_Directions_.
Counting the line with "Image resolution: width=1436" as the last one, copy out the lines of the data exactly from the first onward.

_Provided records_.
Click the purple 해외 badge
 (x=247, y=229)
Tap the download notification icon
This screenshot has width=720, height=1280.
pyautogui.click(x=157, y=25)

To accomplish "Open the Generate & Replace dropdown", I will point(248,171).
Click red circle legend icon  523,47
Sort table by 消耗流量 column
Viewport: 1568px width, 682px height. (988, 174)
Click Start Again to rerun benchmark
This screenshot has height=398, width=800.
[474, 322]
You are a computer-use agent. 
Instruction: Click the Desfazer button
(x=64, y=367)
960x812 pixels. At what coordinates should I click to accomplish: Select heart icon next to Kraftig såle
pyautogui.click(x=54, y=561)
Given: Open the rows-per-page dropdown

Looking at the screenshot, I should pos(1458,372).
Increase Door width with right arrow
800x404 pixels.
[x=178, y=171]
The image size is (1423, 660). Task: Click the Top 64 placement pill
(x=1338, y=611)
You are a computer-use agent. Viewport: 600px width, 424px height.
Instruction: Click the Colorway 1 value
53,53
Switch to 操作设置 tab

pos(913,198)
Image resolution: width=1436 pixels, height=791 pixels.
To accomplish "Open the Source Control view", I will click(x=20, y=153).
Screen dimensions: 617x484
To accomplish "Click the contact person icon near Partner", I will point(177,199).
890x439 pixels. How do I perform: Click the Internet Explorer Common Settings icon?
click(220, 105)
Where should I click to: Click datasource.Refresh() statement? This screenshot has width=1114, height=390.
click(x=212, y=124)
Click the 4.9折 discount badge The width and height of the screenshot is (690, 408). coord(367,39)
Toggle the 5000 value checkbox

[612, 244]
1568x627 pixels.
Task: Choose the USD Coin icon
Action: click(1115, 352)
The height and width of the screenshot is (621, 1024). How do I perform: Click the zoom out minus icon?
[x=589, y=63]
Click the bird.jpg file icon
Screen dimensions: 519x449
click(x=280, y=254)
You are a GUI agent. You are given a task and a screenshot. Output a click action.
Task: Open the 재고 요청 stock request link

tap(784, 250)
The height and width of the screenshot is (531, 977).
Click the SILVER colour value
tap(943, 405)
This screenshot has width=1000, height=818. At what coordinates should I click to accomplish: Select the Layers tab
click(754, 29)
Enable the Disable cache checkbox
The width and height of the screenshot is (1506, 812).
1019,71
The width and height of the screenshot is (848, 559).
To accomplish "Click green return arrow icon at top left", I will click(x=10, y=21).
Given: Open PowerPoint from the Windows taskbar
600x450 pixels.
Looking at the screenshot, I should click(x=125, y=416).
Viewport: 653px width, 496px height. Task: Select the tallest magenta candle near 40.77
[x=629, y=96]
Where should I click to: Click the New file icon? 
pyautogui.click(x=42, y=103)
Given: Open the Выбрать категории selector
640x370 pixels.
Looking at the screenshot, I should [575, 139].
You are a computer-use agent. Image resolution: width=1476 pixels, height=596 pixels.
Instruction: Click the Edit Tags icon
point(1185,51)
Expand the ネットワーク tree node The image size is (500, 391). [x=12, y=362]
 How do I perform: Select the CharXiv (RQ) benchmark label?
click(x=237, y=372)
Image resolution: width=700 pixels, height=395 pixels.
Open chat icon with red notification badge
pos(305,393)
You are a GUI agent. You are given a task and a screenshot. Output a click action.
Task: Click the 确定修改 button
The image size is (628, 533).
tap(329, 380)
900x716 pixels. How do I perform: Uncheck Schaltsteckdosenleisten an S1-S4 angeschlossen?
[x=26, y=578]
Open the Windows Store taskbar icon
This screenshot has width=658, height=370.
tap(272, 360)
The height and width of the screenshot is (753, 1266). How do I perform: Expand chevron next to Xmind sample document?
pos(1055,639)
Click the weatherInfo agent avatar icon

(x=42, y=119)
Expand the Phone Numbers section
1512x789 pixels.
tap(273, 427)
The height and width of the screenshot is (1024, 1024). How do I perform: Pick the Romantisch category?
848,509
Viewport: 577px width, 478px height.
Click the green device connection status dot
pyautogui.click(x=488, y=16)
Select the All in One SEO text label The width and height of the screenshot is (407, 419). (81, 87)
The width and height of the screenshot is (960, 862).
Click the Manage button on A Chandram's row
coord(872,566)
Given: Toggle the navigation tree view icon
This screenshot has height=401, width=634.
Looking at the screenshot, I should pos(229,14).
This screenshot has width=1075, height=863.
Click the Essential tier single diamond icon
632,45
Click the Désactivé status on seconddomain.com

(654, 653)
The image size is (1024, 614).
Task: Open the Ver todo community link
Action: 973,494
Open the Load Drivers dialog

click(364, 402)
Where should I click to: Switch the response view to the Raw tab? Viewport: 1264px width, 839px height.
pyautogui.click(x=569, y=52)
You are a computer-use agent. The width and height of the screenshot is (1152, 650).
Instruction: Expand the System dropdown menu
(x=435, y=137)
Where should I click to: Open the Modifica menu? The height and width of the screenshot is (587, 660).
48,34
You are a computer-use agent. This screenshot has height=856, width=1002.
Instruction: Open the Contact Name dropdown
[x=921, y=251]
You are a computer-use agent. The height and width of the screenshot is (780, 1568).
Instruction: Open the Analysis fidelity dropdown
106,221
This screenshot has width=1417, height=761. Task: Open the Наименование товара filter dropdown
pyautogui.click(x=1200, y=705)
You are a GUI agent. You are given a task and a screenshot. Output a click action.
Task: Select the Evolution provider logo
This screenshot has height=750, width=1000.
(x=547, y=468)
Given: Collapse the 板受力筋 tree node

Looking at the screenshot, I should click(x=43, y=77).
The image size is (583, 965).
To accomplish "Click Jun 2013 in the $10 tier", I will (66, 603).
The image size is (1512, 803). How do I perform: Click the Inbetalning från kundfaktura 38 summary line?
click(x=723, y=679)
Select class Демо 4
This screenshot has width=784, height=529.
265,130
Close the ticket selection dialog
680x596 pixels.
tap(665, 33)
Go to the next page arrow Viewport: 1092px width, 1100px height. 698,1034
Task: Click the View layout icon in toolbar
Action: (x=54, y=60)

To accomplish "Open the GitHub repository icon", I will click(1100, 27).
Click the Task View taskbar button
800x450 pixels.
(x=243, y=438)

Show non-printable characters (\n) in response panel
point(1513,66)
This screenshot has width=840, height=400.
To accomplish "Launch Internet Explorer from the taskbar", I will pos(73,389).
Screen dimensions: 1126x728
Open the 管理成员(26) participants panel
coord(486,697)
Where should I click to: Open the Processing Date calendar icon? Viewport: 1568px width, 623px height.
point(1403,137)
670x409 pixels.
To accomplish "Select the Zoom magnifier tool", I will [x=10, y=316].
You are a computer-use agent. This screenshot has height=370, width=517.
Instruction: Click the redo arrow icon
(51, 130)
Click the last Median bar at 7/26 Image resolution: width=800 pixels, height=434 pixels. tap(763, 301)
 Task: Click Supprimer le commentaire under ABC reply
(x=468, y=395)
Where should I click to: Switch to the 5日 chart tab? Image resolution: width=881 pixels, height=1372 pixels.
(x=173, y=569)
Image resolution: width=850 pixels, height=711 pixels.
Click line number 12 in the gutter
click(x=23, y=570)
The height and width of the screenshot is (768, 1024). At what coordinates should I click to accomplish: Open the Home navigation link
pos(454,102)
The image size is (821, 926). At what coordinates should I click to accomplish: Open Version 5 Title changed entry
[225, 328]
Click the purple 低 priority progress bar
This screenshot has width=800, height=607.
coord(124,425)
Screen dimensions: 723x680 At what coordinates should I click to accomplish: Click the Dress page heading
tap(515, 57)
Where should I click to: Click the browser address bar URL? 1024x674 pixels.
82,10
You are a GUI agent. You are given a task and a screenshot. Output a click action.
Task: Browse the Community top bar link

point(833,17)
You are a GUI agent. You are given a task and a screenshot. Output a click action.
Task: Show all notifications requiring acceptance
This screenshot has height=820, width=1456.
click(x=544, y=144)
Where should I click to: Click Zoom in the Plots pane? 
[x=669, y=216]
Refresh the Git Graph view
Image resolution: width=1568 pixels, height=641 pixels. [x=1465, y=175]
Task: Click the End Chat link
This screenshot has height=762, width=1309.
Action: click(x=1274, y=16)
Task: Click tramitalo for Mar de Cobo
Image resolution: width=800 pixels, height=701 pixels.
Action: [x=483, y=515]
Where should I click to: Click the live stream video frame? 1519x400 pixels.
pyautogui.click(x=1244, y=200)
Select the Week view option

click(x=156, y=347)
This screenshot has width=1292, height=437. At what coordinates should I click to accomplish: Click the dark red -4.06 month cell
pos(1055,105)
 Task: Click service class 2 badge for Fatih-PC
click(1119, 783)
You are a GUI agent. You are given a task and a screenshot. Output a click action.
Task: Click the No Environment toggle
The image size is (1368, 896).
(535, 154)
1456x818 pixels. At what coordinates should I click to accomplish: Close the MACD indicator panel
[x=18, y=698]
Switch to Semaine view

_Written response_.
Click the purple 해외 badge
 (x=247, y=229)
Tap the download notification icon
This screenshot has width=720, height=1280.
pyautogui.click(x=157, y=25)

To accomplish "Open the Generate & Replace dropdown", I will point(248,171).
Click red circle legend icon  523,47
Sort table by 消耗流量 column
Viewport: 1568px width, 682px height. (988, 174)
Click Start Again to rerun benchmark
This screenshot has height=398, width=800.
[474, 322]
You are a computer-use agent. 
Instruction: Click the Desfazer button
(x=64, y=367)
960x812 pixels. At what coordinates should I click to accomplish: Select heart icon next to Kraftig såle
pyautogui.click(x=54, y=561)
Given: Open the rows-per-page dropdown

Looking at the screenshot, I should pos(1458,372).
Increase Door width with right arrow
800x404 pixels.
[x=178, y=171]
The image size is (1423, 660). Task: Click the Top 64 placement pill
(x=1338, y=611)
You are a computer-use agent. Viewport: 600px width, 424px height.
Instruction: Click the Colorway 1 value
53,53
Switch to 操作设置 tab

pos(913,198)
Image resolution: width=1436 pixels, height=791 pixels.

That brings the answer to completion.